Shiga toxin quantification
A Shiga toxin ELISA was performed on several dilutions of outflow from the vascular channel of Colon Chips at 6 h following EHEC infection. The assay was performed following the protocol of the supplier (Abraxis).
16S rRNA gene sequencing
Genomic DNA of PolyFermS microbiota was extracted with the FastDNA® SPIN Kit for soil (MP Biomedicals Europe, Illkirch, France) following the protocol of the supplier. Pellets of 2 ml PolyFermS effluent were resuspended in MT lysis buffer and disrupted in Lysing Matrix E tubes with the Omni Bead Ruptor 24 (OMNI International, Kennesaw, United States) at 16 m s−1 for 40 s. Quality of genomic DNA was assessed by 1.5% (m/v) agarose electrophoresis and concentration was determined by Nanodrop ND-100 Spectrophotometer (Thermo Fisher Scientific, Wilmington, USA). DNA samples were diluted in nuclease-free water to 20 ng μl−1 and stored at 4 °C until further processing. The V4 region of the 16S rRNA gene was amplified by PCR with forward 515F (GTG CCA GCM GCC GCG GTA A) and reverse 806R (GGACT ACH VGG GTW TCT AAT) primer (Caporaso et al. 2011). Negative controls with PCR water as template were included. Library preparation and sequencing was conducted at the Genetic Diversity Center (GDC, ETH Zurich, Switzerland) following a previously described protocol for library preparation [78]. Sequencing was performed using an Illumina MiSeq flow cell with V2 2 × 250 bp paired end chemistry supplemented with 20% of PhiX.
Metabolomics
Samples were centrifuged at 10,000×g for 5 min followed by biphasic chloroform-methanol extraction. All samples were run for untargeted mass spectrometry on a ThermoFisher Q-exactive mass spectrometer (Small Molecule Mass Spectrometry Facility, FAS Division of Science Operations Harvard University). Compound Discovery Software was utilized to assign compound names (95% confidence). If the parent ion was not found, the compound with the closest spectrum was used as an identifier, thus indicating a potential substructure of the original metabolite. In the case of multiple metabolites matching to the same identifier, priority was given to the metabolite identified with the highest average area value. From our analysis, we identified 426 metabolites enriched in either Hmm or Mmm, and selected all the metabolites with an assigned compound name. Within these metabolites, we selected all 30 commercially available compounds, while excluding known synthetic prescription drugs, antimicrobial agents, or potential chemical contaminants (Additional file 9: Table S2) and screened them for their effect on EHEC flagellar motility.

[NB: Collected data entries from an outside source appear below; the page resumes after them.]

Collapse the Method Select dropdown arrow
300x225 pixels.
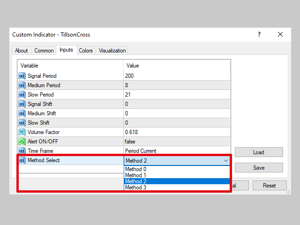pyautogui.click(x=226, y=161)
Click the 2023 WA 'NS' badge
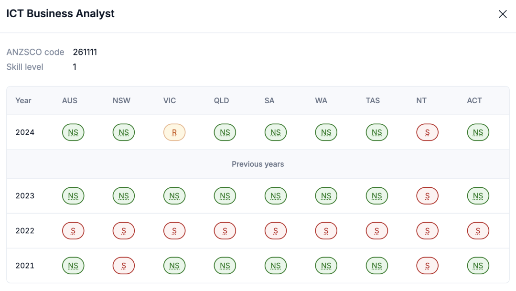The width and height of the screenshot is (516, 291). tap(326, 196)
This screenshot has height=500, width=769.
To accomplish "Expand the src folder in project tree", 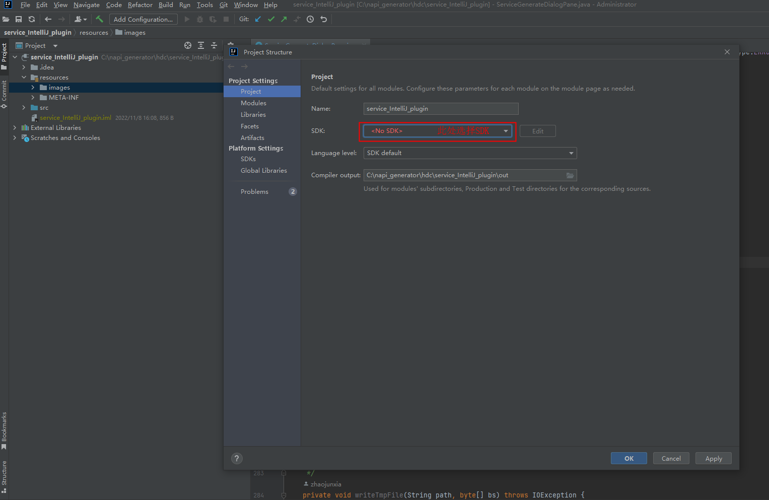I will tap(24, 108).
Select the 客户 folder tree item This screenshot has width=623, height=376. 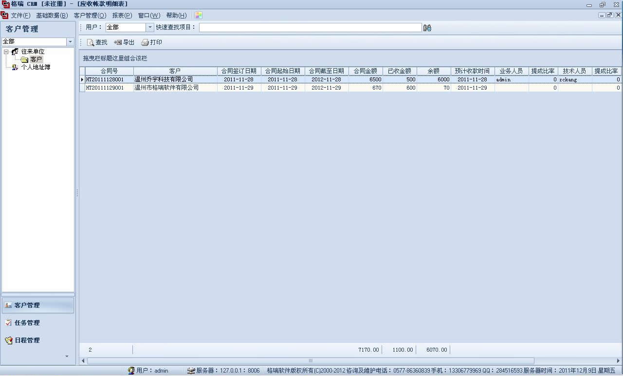coord(36,59)
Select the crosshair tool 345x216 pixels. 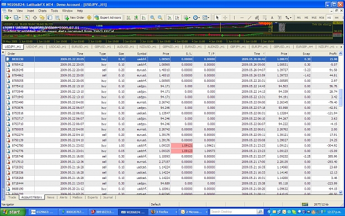coord(225,18)
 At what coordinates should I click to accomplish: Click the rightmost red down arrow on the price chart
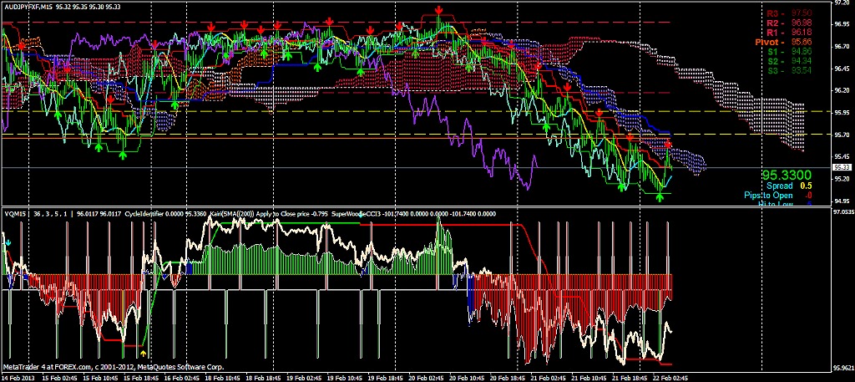coord(667,145)
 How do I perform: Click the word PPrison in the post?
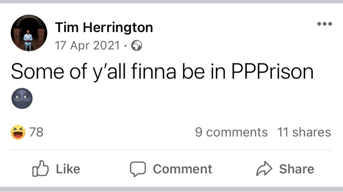pyautogui.click(x=273, y=72)
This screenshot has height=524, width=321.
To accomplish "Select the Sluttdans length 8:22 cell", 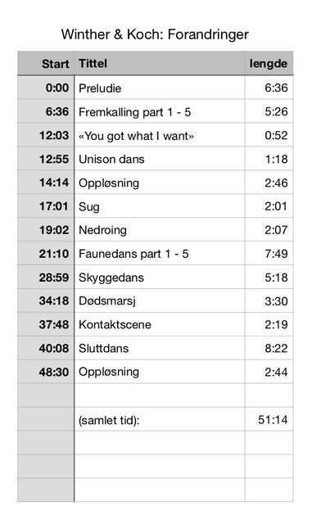I will [x=269, y=348].
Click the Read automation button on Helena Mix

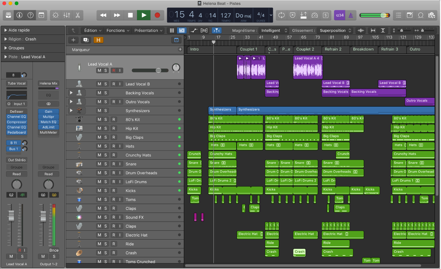pyautogui.click(x=48, y=174)
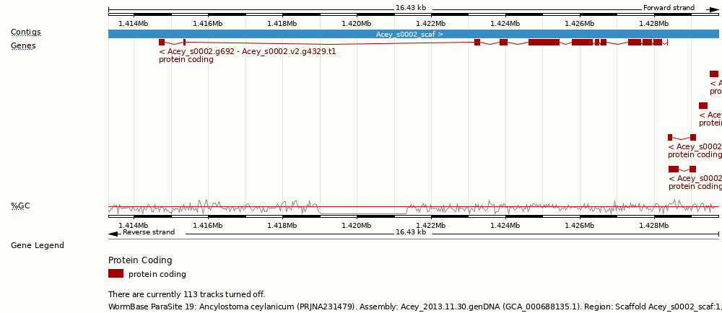Screen dimensions: 722x313
Task: Open the Contigs track label
Action: pos(26,32)
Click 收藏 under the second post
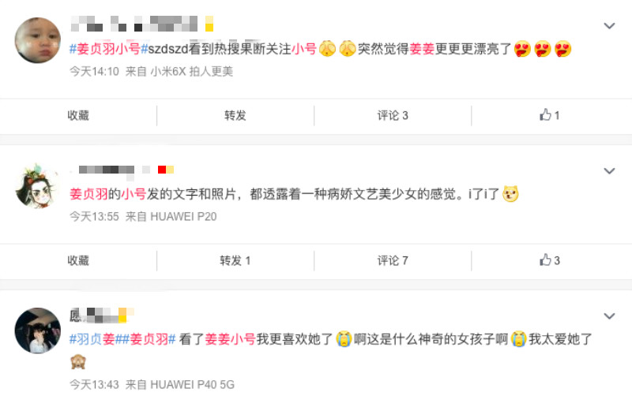 78,260
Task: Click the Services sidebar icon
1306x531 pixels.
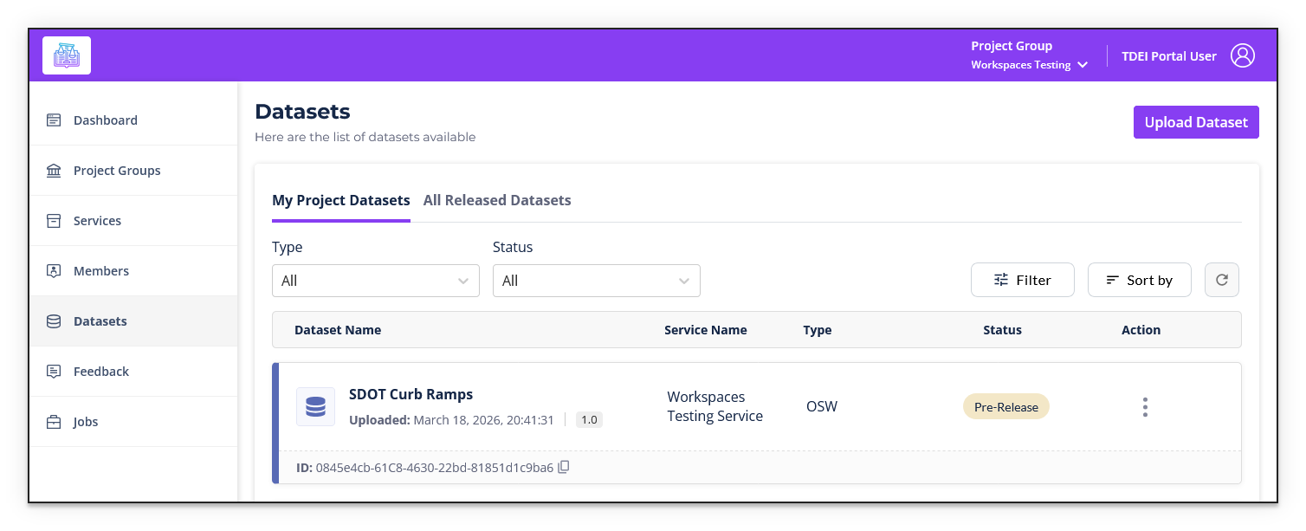Action: 54,220
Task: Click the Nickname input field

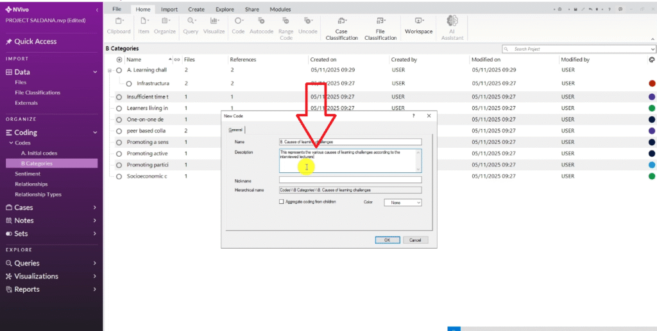Action: point(350,180)
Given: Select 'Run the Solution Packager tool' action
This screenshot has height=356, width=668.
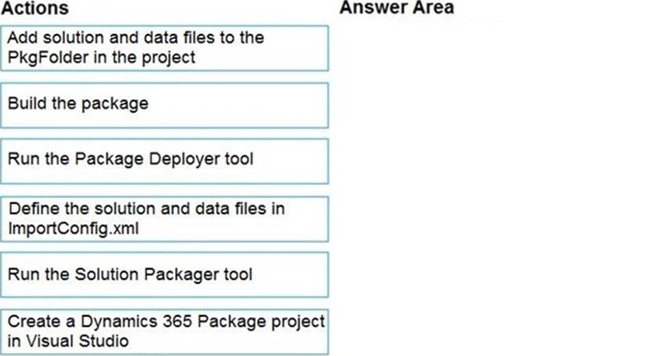Looking at the screenshot, I should [165, 275].
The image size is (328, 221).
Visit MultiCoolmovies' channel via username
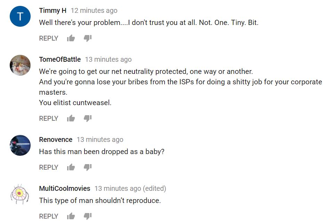[x=65, y=188]
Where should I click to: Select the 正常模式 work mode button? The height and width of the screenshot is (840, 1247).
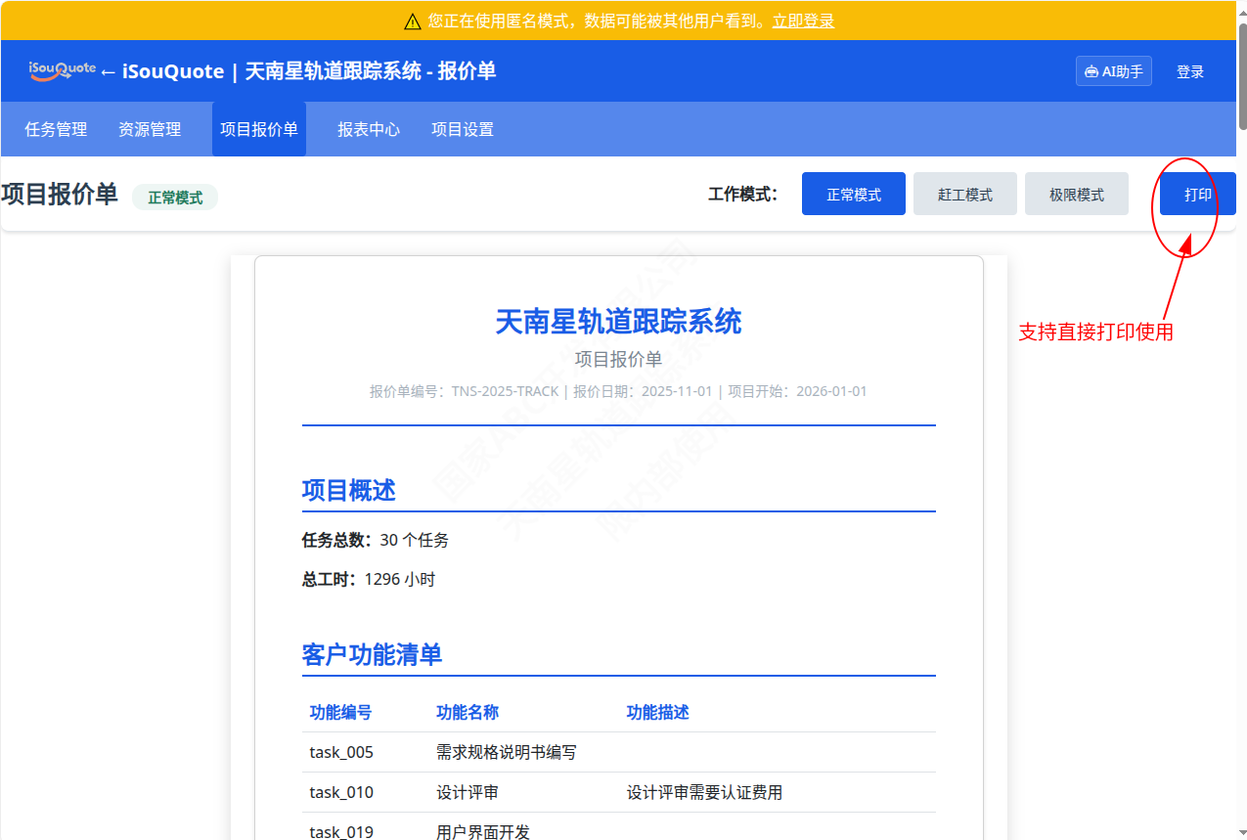853,195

RNA isolation and gene expression
Endothelial cells were first removed using Trypsin-EDTA (0.25%) from the vascular channel of the Colon Chip. Epithelial cells were then isolated from the intestinal luminal compartment and RNA was isolated using an RNAeasy Mini Kit. For qPCR measurement, cDNA was synthetized using SuperScript IV VILO Master Mix (Thermo Fisher Scientific) and primers (Additional file 15: Table S3) and Powerup SYBR Green Master Mix (Thermo Fisher Scientific) were utilized for amplification. For RNA seq analysis, the RNA concentration was measured using a Qubit instrument and Quant-it reagents (Thermo Fisher Scientific). RNA purity was assessed by measuring the ratio of absorbance at 260/230 nm, and 260/280 nm on a Nanodrop Instrument (Thermo Fisher Scientific). RNA integrity was measured using TapeStation 2200 (Agilent Technologies). Bacterial and human ribosomal RNA was depleted from total RNA samples using an Epidemiology Ribo-Zero Gold rRNA Removal kit (Illumina, Inc.) on an Apollo324 automated workstation (Takara Bio USA). The resulting ribosomal-RNA-depleted RNA samples were immediately converted into stranded Illumina sequencing libraries using 200 bp fragmentation and sequential adapter addition on an Apollo324 automated workstation following manufacturer’s specifications (PrepX RNA-seq for Illumina Library kit, Takara Bio, USA). Libraries were enriched and indexed using 15 cycles of amplification (LongAmp Taq 2x MasterMix, New England BioLabs Inc.) with PCR primers which include a 6 bp index sequence to allow for multiplexing (custom oligo order from Integrated DNA Technologies). Excess PCR reagents were removed using magnetic bead-based cleanup on an Apollo324 automated workstation (PCR Clean DX beads, Aline Biosciences). Resulting libraries were assessed using a 2200 TapeStation (Agilent Technologies) and quantified by qPCR (Kapa Biosystems). Libraries were pooled and sequenced on four lanes of a HiSeq 2500 v4 high output flow cell using single end, 50 bp reads (Illumina, Inc.).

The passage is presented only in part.